One minute the brother-and-sister cocker spaniels were enjoying a comfortable existence in a three-bedroom, one-and-a-half-bath home, and the next they were staring out through the chain-link of their 5-by-15-foot kennel at the Carson Animal Shelter.

They are what are known as “Owner Surrenders,” animals dropped off by their masters at the shelter. Unlike some of their fellow inmates, they weren't diggers, chewers or even excessive barkers. Rather, they were innocent victims of a crime, casualties of the subprime mortgage debacle: Their owners lost their home and could no longer support them.

“About 60 percent of the owner-surrendered dogs we're getting now are due to the fact the owners have lost their homes or their jobs,” an SPCA employee says. “I don't know how many strays are dumped on the streets by their owners because they just don't have the income to support them. It's really sad.”

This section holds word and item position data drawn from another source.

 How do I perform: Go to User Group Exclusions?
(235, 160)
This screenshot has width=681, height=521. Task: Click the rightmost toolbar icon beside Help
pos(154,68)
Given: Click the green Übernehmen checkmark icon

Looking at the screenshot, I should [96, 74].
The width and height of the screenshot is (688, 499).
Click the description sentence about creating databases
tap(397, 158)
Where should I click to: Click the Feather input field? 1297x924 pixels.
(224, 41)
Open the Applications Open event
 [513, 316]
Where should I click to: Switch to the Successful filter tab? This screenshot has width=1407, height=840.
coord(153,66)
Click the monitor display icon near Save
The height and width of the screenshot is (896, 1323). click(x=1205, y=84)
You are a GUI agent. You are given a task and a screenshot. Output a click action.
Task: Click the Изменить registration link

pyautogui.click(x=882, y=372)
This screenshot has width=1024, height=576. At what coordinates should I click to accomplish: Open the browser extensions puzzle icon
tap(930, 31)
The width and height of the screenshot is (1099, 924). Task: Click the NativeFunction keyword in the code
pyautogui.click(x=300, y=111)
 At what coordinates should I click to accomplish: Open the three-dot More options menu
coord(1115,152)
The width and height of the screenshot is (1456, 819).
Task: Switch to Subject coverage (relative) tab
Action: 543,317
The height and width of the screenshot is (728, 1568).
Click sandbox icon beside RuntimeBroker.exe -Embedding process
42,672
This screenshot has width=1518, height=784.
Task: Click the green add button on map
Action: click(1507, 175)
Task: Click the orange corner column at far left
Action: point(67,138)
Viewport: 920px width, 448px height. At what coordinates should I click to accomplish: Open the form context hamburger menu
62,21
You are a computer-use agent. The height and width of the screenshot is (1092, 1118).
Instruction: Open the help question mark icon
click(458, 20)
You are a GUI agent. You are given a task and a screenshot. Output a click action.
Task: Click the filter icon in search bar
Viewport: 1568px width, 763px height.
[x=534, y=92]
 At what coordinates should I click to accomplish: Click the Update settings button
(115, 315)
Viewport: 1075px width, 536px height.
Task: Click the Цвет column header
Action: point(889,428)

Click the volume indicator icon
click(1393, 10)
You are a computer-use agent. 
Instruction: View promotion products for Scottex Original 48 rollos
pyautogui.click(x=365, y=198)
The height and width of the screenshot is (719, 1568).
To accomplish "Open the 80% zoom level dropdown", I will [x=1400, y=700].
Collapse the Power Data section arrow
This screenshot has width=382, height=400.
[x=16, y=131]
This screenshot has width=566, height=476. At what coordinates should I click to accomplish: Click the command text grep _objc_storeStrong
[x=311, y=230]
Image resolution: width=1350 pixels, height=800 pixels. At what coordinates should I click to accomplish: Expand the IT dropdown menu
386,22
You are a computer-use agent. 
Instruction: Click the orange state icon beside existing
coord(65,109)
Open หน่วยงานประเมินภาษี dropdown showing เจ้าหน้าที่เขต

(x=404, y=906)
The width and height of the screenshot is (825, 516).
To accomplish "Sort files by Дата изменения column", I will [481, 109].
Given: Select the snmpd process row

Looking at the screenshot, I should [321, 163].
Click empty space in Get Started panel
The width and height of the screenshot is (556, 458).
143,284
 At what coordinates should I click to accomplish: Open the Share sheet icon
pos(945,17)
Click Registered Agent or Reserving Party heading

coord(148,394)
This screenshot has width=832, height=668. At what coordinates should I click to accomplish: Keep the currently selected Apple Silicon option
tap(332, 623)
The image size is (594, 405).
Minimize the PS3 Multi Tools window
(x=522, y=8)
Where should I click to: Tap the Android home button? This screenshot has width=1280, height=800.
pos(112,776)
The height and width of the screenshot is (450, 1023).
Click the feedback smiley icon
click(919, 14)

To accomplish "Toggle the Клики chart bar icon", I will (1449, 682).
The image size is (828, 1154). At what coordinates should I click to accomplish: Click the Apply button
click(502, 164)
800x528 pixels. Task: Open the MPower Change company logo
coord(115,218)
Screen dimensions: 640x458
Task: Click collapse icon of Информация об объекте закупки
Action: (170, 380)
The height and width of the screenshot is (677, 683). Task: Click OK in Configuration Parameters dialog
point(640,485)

Such stories don't surprise Dr. Stephen Zawistowski, an animal behaviorist who studies pet population trends for the ASPCA. An earlier study that appeared in the Journal of Applied Animal Welfare Science showed that pet relinquishments for housing issues, which usually average about 30 percent of total pet surrenders, increase during times of economic distress.

“We had the same thing occur in the '30s during the Great Depression,” Zawistowski says. “People had to give up their pets because they couldn't afford them.”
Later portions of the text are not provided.